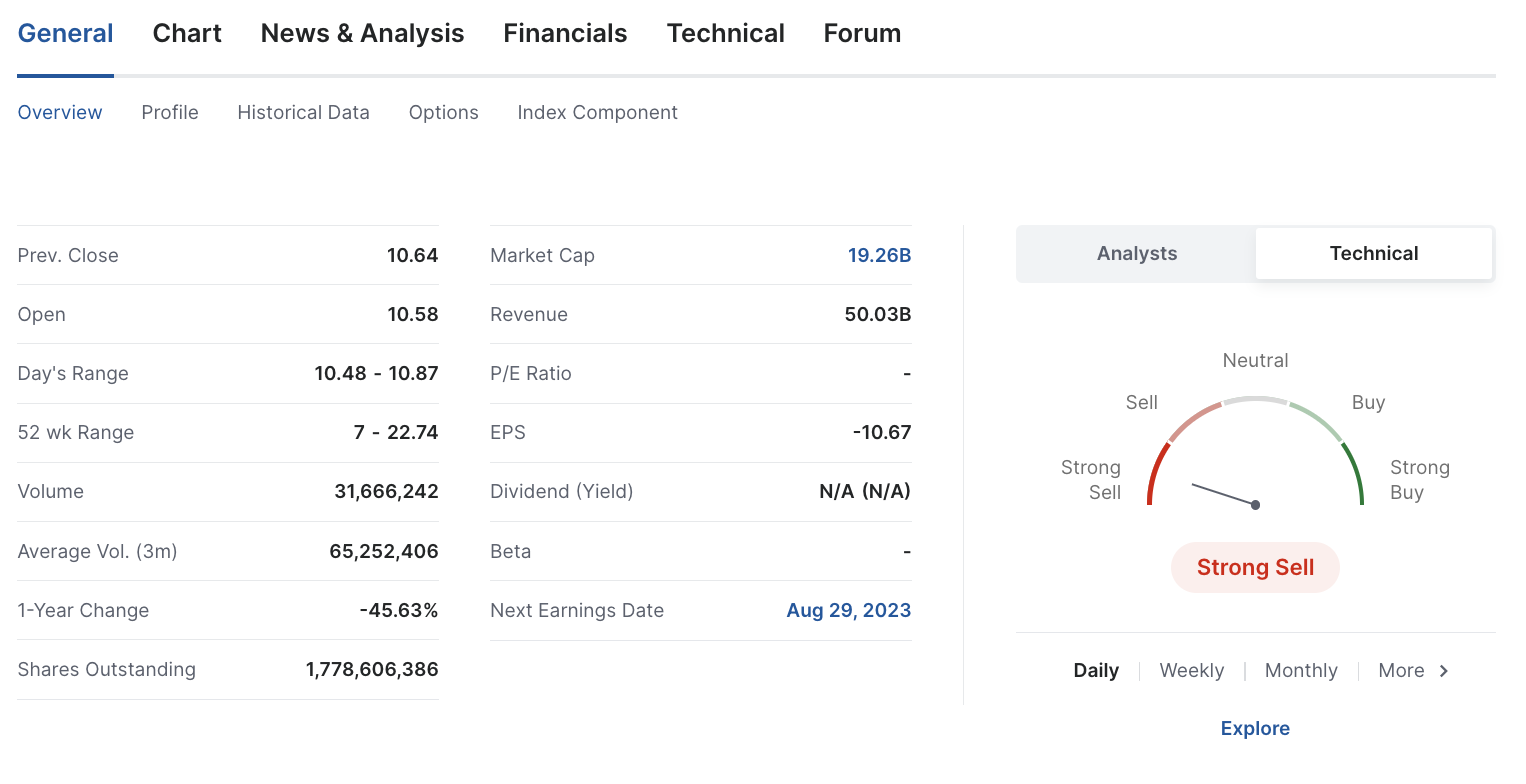Screen dimensions: 1526x784
Task: Click the Explore link
Action: point(1255,729)
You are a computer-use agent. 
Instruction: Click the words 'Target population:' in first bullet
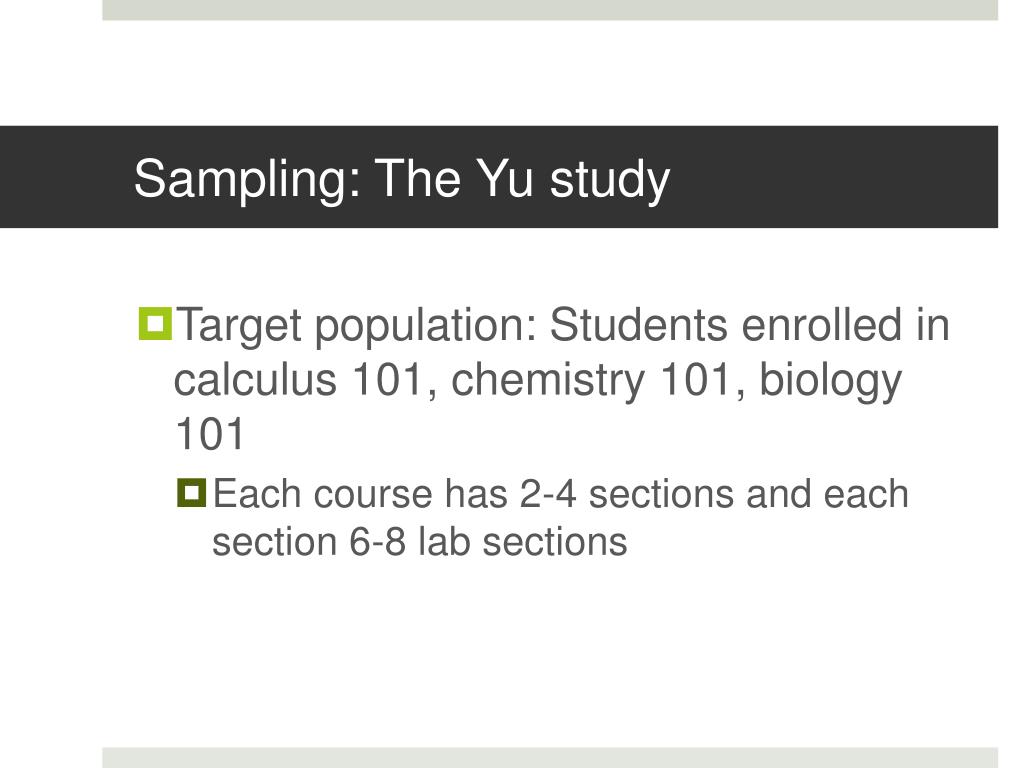pyautogui.click(x=356, y=326)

* _Exercise directions_:
Only the lines from the one containing "Instruction: Click the" through the final line of the records should be transcribed, exactly and with no pictures.

* _Problem solution_:
Instruction: Click the words 'Target population:' in first bullet
pyautogui.click(x=356, y=326)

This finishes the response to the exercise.